Ukraine is so dysfunctional just now. It didn't manage to complete its transformation out of the Soviet Union in the early 1990s; the "orange revolution" was a pale attempt, now clearly failed, to make that transformation. Its history is so tied to Russia's that the two may never be able to untangle.

I'm wondering whether these women are as paranoid as our militias in the northwest mountains, and to what degree their paranoia is justified.

This could turn out very badly, or the women could just move on to "real life" with a strengthening experience in their past. I hope it's the latter.

Anonymous said...

Wow, fascinating - thanks for posting this.

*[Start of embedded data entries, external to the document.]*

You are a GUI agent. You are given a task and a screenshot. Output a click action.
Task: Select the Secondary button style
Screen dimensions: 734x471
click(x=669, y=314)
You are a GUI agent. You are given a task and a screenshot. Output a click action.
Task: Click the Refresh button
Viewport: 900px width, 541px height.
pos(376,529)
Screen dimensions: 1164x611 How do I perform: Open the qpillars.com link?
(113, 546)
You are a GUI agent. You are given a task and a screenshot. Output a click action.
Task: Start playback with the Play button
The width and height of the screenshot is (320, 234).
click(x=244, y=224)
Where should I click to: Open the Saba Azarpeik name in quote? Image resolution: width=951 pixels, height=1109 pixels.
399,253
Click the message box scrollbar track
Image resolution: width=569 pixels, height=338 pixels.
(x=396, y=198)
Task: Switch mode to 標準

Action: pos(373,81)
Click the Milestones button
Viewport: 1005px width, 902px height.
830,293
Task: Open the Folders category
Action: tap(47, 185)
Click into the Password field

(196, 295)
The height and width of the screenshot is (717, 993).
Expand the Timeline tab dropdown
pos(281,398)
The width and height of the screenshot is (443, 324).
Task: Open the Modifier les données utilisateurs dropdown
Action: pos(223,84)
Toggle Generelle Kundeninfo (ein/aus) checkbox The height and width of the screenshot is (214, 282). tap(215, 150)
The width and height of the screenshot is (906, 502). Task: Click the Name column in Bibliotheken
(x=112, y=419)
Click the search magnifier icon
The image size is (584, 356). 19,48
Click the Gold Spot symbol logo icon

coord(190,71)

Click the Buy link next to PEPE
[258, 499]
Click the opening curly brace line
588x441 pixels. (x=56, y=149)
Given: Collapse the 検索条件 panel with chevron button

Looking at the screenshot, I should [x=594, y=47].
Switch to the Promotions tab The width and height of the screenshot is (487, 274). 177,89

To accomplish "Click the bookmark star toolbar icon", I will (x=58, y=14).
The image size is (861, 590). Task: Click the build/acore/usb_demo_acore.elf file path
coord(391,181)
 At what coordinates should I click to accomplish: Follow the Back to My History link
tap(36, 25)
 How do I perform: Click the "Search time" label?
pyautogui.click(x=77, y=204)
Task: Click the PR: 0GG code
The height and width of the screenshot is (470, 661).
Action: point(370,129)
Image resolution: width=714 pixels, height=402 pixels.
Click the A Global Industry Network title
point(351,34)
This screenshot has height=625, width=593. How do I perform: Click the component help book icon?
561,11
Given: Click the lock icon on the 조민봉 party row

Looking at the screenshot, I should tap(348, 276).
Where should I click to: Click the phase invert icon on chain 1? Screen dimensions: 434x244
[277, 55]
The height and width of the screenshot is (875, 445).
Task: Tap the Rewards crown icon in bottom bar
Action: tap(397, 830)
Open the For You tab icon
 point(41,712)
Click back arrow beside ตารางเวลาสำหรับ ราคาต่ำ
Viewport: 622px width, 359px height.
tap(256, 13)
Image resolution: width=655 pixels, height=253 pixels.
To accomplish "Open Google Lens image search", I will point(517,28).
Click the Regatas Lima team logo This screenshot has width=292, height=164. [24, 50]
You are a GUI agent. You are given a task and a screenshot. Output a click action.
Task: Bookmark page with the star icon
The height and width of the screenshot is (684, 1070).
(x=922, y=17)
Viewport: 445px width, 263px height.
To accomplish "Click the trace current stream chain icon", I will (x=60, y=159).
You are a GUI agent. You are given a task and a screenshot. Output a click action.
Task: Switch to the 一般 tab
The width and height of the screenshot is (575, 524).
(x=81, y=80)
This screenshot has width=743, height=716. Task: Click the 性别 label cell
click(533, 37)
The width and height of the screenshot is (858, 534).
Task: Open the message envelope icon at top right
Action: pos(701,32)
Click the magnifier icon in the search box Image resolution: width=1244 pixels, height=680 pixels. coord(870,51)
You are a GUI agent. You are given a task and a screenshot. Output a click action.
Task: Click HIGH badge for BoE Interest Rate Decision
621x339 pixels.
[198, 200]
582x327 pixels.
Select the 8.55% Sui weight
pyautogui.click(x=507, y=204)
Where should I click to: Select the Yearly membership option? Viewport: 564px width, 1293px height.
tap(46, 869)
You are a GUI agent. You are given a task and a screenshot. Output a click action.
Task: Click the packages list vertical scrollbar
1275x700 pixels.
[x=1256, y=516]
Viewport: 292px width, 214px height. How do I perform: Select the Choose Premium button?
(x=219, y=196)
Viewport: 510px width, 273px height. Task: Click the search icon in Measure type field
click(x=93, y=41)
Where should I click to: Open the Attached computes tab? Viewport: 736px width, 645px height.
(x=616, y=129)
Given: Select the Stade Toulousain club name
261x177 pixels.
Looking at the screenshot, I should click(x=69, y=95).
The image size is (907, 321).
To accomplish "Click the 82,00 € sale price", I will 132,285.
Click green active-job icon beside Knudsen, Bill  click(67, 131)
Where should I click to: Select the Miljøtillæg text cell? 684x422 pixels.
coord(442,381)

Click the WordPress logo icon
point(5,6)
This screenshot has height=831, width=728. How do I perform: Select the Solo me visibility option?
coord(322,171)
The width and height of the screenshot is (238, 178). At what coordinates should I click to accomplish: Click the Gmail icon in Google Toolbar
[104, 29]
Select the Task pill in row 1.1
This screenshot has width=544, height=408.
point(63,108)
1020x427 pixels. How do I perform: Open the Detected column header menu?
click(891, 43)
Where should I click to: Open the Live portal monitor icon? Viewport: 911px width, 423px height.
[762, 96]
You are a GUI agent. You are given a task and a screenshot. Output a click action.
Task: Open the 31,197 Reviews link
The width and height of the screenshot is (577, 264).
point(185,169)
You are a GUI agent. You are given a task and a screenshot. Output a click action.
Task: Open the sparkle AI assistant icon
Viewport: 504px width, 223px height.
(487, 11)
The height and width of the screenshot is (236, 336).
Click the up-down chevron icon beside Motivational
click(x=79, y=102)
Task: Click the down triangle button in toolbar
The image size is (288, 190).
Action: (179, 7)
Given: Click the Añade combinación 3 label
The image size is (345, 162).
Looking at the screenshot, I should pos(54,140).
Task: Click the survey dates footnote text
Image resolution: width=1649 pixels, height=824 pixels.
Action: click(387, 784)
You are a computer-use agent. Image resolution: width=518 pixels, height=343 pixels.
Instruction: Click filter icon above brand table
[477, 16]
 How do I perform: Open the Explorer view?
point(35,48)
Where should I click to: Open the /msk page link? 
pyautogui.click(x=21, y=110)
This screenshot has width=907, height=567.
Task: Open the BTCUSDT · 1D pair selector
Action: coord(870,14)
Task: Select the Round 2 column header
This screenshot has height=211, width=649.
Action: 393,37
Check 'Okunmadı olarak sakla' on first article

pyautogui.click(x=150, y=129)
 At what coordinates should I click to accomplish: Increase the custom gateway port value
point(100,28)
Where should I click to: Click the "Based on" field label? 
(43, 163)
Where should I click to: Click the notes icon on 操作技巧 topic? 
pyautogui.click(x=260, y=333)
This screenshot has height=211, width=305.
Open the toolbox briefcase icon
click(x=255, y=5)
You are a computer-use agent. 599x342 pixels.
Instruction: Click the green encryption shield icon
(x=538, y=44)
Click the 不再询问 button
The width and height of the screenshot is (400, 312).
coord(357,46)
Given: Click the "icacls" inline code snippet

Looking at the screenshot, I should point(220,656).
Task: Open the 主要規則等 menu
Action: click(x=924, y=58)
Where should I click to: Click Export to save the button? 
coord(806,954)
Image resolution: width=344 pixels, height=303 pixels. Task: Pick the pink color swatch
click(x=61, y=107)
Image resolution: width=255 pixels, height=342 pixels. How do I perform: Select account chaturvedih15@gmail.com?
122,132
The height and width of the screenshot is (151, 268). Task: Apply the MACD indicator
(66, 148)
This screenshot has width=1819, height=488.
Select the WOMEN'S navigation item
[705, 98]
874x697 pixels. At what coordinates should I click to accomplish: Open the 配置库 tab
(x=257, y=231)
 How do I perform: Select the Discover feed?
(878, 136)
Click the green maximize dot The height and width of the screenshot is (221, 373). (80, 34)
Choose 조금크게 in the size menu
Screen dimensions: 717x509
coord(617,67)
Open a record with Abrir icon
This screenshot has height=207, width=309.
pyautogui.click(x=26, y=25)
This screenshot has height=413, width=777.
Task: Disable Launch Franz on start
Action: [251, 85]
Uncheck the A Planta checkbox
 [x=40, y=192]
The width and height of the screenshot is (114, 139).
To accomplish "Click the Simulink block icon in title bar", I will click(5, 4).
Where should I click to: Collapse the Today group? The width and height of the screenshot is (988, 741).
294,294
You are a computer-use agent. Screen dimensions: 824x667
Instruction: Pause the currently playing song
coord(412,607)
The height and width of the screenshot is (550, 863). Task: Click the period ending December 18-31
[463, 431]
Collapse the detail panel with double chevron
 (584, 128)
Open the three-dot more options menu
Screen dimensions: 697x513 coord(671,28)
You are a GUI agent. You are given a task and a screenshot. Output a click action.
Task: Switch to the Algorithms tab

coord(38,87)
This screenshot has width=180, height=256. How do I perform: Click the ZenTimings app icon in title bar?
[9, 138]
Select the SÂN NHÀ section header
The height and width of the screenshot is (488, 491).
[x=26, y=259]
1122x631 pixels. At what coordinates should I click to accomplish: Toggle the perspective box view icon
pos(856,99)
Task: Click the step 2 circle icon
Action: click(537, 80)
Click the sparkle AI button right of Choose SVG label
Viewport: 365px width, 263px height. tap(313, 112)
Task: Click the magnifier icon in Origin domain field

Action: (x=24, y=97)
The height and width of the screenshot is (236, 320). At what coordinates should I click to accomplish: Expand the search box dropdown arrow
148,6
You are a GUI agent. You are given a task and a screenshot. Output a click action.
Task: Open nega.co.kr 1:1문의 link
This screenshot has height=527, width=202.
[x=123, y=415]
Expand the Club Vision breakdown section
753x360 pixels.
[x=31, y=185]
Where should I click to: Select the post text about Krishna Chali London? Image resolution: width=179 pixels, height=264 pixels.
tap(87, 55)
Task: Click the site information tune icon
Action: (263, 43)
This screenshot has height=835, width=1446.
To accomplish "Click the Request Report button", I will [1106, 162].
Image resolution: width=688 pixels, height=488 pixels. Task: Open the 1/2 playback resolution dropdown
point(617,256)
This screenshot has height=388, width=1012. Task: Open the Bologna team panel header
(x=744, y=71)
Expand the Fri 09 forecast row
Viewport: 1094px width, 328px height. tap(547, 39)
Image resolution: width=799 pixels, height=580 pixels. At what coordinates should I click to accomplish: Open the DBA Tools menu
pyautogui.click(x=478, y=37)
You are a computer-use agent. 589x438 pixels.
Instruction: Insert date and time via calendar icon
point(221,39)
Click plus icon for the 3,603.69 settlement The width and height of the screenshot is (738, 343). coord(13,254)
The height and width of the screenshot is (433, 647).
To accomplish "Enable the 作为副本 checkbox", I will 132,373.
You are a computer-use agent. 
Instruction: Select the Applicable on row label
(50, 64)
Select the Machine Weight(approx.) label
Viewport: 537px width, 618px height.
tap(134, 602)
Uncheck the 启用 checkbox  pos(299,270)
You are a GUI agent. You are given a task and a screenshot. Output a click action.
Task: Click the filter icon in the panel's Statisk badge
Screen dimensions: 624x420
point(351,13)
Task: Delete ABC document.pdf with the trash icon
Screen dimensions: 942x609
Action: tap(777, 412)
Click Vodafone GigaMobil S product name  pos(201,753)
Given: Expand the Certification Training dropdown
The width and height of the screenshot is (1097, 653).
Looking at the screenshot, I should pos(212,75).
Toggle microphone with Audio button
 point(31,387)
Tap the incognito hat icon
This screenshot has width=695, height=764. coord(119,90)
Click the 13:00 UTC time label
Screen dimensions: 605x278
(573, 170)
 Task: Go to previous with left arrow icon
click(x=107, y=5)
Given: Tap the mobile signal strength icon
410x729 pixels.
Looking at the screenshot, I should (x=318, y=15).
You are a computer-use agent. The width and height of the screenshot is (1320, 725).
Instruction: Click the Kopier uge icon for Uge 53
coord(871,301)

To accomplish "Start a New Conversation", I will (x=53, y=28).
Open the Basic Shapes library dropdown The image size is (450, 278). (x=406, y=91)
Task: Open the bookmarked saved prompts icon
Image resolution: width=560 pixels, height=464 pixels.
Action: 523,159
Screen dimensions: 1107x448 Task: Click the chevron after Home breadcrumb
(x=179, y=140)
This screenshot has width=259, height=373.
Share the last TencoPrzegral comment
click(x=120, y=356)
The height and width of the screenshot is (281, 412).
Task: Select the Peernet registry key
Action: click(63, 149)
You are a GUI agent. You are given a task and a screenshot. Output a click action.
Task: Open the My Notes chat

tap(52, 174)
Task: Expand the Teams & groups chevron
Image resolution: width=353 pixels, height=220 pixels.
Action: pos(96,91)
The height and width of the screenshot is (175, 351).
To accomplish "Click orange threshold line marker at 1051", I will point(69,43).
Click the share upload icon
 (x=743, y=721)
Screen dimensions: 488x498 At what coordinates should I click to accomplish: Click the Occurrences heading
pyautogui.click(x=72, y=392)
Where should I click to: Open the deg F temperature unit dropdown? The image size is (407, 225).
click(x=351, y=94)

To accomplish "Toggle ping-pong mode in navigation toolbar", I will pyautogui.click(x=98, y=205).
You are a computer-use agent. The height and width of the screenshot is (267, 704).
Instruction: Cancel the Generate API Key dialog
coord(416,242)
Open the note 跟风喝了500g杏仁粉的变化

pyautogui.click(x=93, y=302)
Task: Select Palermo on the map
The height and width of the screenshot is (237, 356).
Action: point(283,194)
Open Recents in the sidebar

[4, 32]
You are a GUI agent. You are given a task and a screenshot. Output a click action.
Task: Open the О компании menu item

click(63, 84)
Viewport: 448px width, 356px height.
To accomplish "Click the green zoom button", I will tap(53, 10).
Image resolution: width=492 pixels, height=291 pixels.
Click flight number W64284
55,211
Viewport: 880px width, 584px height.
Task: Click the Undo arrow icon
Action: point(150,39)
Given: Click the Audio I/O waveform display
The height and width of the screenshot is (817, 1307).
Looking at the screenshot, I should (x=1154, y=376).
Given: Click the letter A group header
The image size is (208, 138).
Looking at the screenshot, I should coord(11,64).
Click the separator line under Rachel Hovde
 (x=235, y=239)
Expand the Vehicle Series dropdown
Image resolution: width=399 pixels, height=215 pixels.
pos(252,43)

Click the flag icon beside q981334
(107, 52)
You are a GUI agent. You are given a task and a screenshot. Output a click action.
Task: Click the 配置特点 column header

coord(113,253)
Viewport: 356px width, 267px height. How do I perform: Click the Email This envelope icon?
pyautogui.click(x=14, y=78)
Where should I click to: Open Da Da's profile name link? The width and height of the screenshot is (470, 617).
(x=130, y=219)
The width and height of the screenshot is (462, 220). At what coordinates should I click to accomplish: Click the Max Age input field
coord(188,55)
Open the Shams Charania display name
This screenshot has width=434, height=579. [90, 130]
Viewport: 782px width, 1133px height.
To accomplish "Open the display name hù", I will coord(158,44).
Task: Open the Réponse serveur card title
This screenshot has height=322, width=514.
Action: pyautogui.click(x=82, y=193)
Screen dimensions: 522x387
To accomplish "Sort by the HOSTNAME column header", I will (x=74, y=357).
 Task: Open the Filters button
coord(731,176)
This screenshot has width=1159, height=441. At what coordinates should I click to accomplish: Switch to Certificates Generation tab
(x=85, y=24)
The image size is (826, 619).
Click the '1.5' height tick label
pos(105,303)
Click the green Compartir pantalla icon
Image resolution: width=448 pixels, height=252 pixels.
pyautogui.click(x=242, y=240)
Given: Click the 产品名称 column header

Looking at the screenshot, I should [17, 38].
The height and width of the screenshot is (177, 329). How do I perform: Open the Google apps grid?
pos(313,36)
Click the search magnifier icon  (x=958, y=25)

I see alienation in these young women, but ultimately they are a symptom of failures in governance. So I don't see them as dangerous, or a threat - more like the canary in a coalmine cliche'. The question I have is: How representative are they? If they are a vanguard for for a larger disaffection in the population I would think that bodes ill for the future.

troutsky said...

I live in a community surrounded by the "paranoid.. militias in the northwest mountains" and believe me these women are doing what most of those wanna be's can only dream of.I also think these women are way more legitimate in terms of practice and theory given their circumstances. It would not be too early for more of us to consider forming protective clans given the accelerating breakdown of government and civil society.Bravo Amazons! A model for late capitalism!

Charles Cameron (hipbone) said...

.
Curiouser and curiouser:

They have a web presence, and seem to be both the separatist forest commune portrayed above, and also a martial arts school and associated theater troupe with roots in Ukranian folk art.

http://www.youtube.com/watch?v=xbUN7zpWCJQ
http://www.youtube.com/watch?v=Kpd5l2RM_HA
http://www.youtube.com/watch?v=YEhMbRO7v0A

parvati_roma said...

Good news if they're becoming popular/trendy in Ukraine as a "cultural vanguard" - as useful counterweight, necessary because Ukrainian women have been type-cast as an "export commodity" for WAY too long!